Table_1_The Lack of the TetR-Like Repressor Gene BCG_2177c (Rv2160A) May Help Mycobacteria Overcome Intracellular Redox Stress and Survive Longer Inside Macrophages When Surrounded by a Lipid Environment.docx

Mycobacteria, like other microorganisms, survive under different environmental variations by expressing an efficient adaptive response, oriented by regulatory elements, such as transcriptional repressors of the TetR family. These repressors in mycobacteria also appear to be related to cholesterol metabolism. In this study, we have evaluated the effect of a fatty acid (oleic–palmitic–stearic)/cholesterol mixture on some phenotypic and genotypic characteristics of a tetR-mutant strain (BCG_2177c mutated gene) of M. bovis BCG, a homologous of Rv2160A of M. tuberculosis. In order to accomplish this, we have analyzed the global gene expression of this strain by RNA-seq and evaluated its neutral-lipid storage capacity and potential to infect macrophages. We have also determined the macrophage response by measuring some pro- and anti-inflammatory cytokine expressions. In comparison with wild-type microorganisms, we showed that the mutation in the BCG_2177c gene did not affect the growth of M. bovis BCG in the presence of lipids but it probably modified the structure/composition of its cell envelope. Compared to with dextrose, an overexpression of the transcriptome of the wild-type and mutant strains was observed when these mycobacteria were cultured in lipids, mainly at the exponential phase. Twelve putative intracellular redox balance maintenance genes and four others coding for putative transcriptional factors (including WhiB6 and three TetR-like) were the main elements repeatedly overexpressed when cultured in the presence of lipids. These genes belonged to the central part of what we called the “genetic lipid signature” for M. bovis BCG. We have also found that all these mycobacteria genotypic changes affected the outcome of BCG-infected macrophages, being the mutant strain most adapted to persist longer inside the host. This high persistence result was also confirmed when mutant-infected macrophages showed overexpression of the anti-inflammatory cytokine TGF-β versus pro-inflammatory cytokines. In summary, the lack of this TetR-like repressor expression, within a lipid environment, may help mycobacteria overcome intracellular redox stress and survive longer inside their host.

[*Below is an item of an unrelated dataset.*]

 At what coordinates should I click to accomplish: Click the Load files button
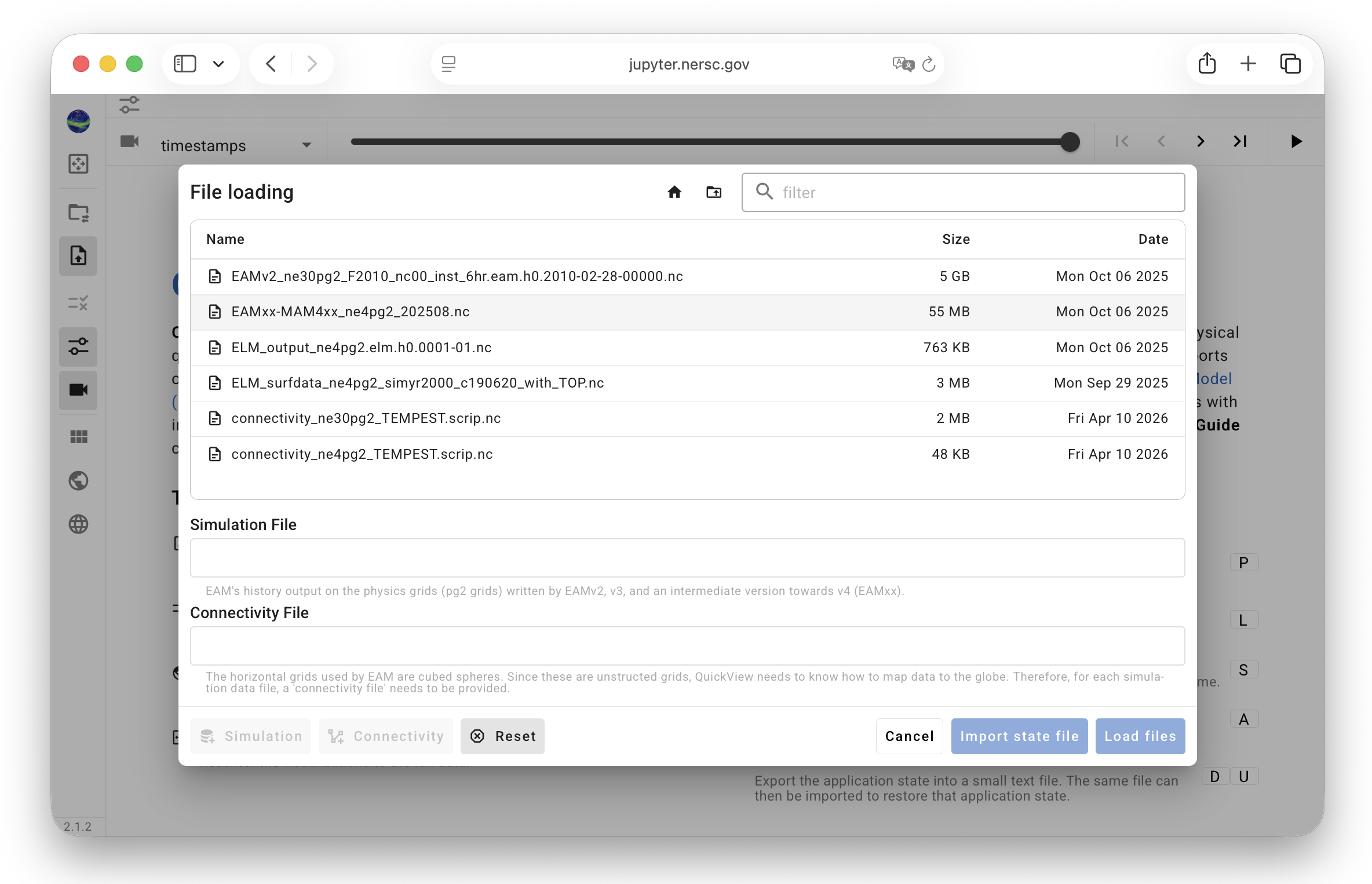click(x=1139, y=736)
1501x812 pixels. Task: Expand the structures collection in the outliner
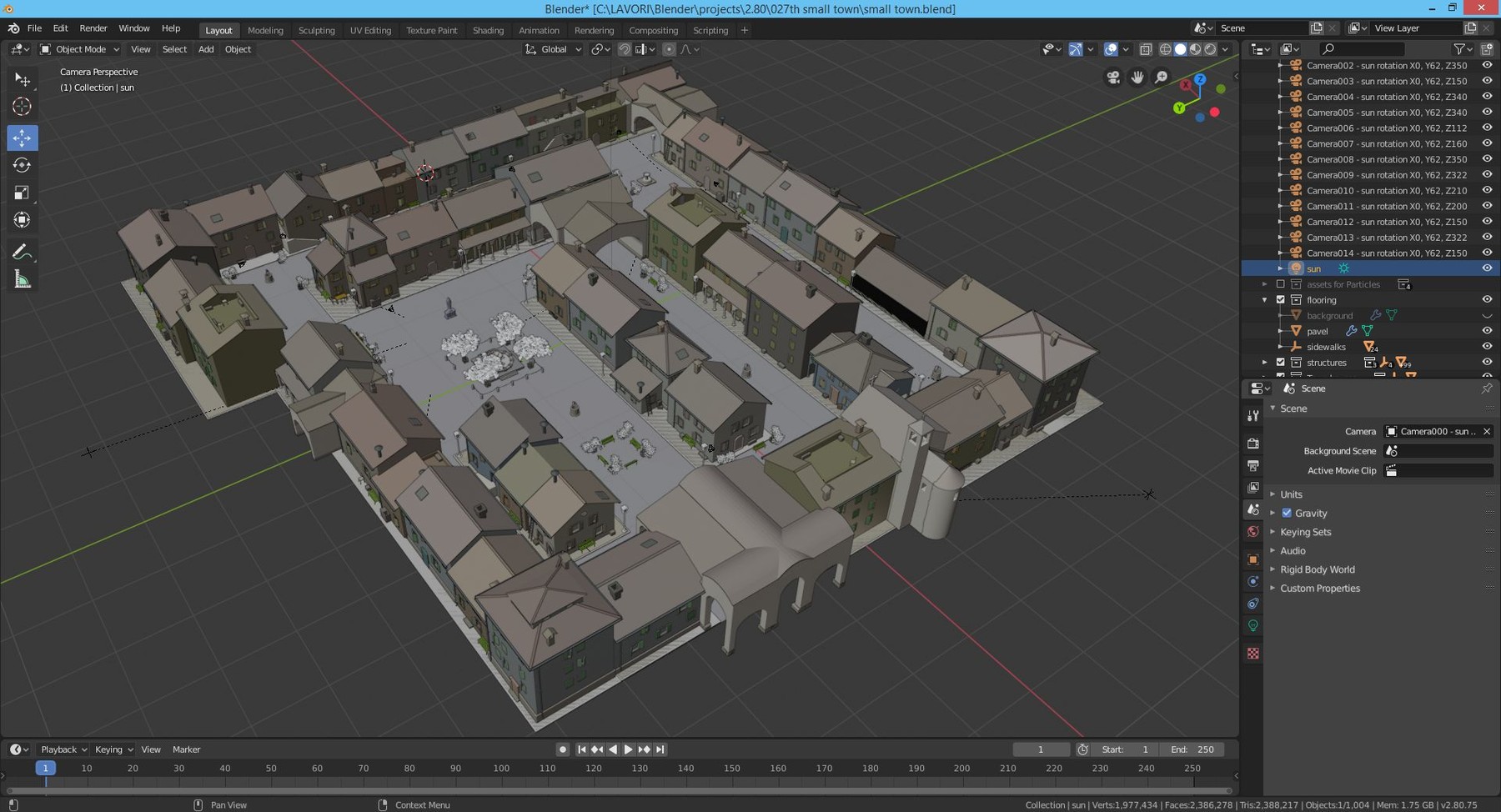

分枝杆菌(Mycobacteria)与其他微生物类似，可通过高效的适应性应答应对不同环境变化，该应答由调控元件介导，例如TetR家族转录阻遏蛋白（TetR family transcriptional repressors）。而分枝杆菌中的这类阻遏蛋白，似乎还与胆固醇代谢相关。本研究评估了脂肪酸（油酸-棕榈酸-硬脂酸）/胆固醇混合物对牛分枝杆菌卡介苗（M. bovis BCG）tetR突变菌株（BCG_2177c基因突变株，该基因对应结核分枝杆菌（M. tuberculosis）的Rv2160A同源基因）的部分表型与基因型特征的影响。为完成该研究，我们通过RNA测序（RNA-seq）分析了该菌株的全局基因表达情况，并评估了其中性脂质储存能力以及感染巨噬细胞的潜能。同时我们还通过检测部分促炎与抗炎细胞因子的表达水平，测定了巨噬细胞的应答状态。与野生型菌株相比，我们发现BCG_2177c基因的突变并未影响牛分枝杆菌卡介苗在脂质环境下的生长，但可能改变了其细胞壁的结构与组成。与葡萄糖培养基相比，当分枝杆菌在脂质培养基中培养时（尤其是在指数生长期），野生型与突变菌株的转录组均出现上调表达。在脂质环境下培养时，共有12个假定的胞内氧化还原平衡维持基因，以及4个假定转录因子编码基因（包括WhiB6与3个TetR类蛋白）被反复显著上调表达。这些基因构成了我们所称的牛分枝杆菌卡介苗‘脂质遗传特征’的核心部分。我们还发现，所有上述分枝杆菌的基因型变化均会影响卡介苗感染巨噬细胞后的感染结局，其中突变菌株更适应在宿主细胞内长期存活。该高持久性结果也得到了验证：突变菌株感染的巨噬细胞中，抗炎细胞因子转化生长因子β（TGF-β）的表达水平高于促炎细胞因子。总而言之，在脂质环境中缺失此类TetR类阻遏蛋白的表达，或许可帮助分枝杆菌抵御胞内氧化还原应激，并在宿主内存活更久。